Machine translation

From sona pona, the Toki Pona wiki

Machine translation of Toki Pona into another language is relatively easy due to its simple grammar. Going in the other direction, however, is exceptionally difficult, as most words need to be turned into ad-hoc definitions instead of a simple dictionary lookup. This would require a semantic decomposition algorithm.

Word-level translation[edit | edit source]

The simplest way to automatically turn Toki Pona into something resembling another language is to replace each word with its definition. This process may be called glossing or relexing. While it doesn't result in grammatical English text, it can still be "readable enough".

The earliest known public implementation is TokiPana by Sean B. Palmer, with archives reaching as far back as March 2006. It picks a random definition from the Classic Word List, resulting in a different translation each time.

tenpo mute la mi tu li lon poka 

tenpo mute la mi tu li lon poka.

time many it's said I pair double is be present side.
time very it's said we my two duo is be in/at/on be there hip.[note 1]

A more modern implementation is found in ilo Linku's /relex command, which uses the most popular translation in the freely available subset of Toki Pona Dictionary data if available (or the first word of the definition, if the former isn't available).[1]

tenpo mute la mi tu li lon poka.

time plenty if me two is at side.

  1. Notably, some of the words become two definitions each, perhaps due to the line break in the word list not being interpreted as a separator.

Rule-based translation[edit | edit source]

A more advanced approach would be to parse the grammar of the sentence, then reconstruct it in the target language. Likely the first such tool was implemented as "English Gloss" in jan Mato's Toki Pona Parser, once hosted on the now-defunct tokipona.net website (archive link).

ilo Token, another rule-based translator, is being developed by jan Koko.
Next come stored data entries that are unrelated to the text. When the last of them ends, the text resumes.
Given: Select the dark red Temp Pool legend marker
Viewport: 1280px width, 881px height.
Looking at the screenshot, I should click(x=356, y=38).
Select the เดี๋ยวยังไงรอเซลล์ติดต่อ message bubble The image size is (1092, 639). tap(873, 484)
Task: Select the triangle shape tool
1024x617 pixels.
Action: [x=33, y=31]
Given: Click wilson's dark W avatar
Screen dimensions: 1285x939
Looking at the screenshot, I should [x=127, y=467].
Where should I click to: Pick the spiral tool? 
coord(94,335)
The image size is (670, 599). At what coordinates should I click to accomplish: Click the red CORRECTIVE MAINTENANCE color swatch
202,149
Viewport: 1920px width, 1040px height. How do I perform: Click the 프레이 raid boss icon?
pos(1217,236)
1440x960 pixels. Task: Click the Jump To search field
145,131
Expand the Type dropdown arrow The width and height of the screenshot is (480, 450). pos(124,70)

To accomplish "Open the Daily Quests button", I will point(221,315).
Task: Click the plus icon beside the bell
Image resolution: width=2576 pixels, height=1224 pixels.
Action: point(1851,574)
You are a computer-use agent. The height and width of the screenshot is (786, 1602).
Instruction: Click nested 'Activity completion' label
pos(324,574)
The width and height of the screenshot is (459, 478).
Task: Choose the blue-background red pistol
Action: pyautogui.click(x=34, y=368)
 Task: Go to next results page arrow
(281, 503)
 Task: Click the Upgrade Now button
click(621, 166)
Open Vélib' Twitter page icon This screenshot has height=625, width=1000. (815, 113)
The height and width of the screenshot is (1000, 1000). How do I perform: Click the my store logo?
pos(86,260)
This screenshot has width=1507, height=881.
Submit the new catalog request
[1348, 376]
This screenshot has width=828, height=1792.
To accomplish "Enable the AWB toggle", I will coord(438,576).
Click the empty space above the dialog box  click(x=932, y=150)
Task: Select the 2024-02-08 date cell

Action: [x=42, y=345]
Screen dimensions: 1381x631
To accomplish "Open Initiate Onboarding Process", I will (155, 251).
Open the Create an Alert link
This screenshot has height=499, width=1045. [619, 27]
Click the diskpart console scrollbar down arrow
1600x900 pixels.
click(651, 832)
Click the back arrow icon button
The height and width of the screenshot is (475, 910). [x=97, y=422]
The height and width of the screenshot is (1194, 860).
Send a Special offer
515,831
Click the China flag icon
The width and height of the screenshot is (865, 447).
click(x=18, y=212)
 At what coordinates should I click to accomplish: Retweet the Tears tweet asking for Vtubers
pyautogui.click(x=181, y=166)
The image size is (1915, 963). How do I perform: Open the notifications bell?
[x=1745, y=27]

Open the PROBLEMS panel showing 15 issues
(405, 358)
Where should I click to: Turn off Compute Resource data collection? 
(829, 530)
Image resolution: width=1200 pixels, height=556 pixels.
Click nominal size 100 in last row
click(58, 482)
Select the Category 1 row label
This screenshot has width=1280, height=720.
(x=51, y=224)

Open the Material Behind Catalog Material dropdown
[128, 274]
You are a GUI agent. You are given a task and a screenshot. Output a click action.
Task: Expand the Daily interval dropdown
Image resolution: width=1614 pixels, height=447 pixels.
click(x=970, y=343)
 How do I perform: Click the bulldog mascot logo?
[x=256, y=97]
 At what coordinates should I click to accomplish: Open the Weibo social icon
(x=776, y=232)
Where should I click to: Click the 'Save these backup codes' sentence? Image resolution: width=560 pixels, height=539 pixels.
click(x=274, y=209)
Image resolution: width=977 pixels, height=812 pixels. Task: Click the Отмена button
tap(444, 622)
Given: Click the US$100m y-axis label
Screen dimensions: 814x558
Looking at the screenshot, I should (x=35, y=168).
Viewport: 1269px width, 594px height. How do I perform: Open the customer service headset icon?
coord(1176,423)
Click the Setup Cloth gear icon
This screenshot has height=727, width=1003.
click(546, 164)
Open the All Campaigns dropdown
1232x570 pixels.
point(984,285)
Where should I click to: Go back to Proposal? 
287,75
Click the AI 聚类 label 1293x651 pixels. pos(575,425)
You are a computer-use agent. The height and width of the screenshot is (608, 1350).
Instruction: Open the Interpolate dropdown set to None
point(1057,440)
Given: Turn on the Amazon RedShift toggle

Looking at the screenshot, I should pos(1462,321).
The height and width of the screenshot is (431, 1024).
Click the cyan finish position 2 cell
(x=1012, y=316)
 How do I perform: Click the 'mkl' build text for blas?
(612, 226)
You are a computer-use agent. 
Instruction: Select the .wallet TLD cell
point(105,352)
Machine learning[edit | edit source]

There have been several attempts to create translators for Toki Pona based on neural networks, often relying on the Tatoeba corpus. This would theoretically make translations from Toki Pona more natural, as well as allow for translating other languages into it. However, they often produce incorrect output due to the low amount of data used.

Publicly available attempts include:

Example translations from ckb's models:

tenpo mute la mi tu li lon poka.

We often go hand in hand.

You and I have been through a lot together.

sina en mi li awen lon poka pi mute mute.[note 1]

Some people have attempted to use ChatGPT for translation, with poor results.

tenpo mute la mi tu li lon poka.

Most of the time, my two exist together.

You and I have been through a lot together.

mi en sina li tawa e pona mute lon poka.[note 2]

  1. Literally: You and I stay many-muchly together.
  2. Literally: Me and you move much good nearby.

References[edit | edit source]

  1. (25 October 2021). "ilo/src/ilo/relexer.py at main · lipu-linku/ilo". GitHub. Retrieved 16 January 2024.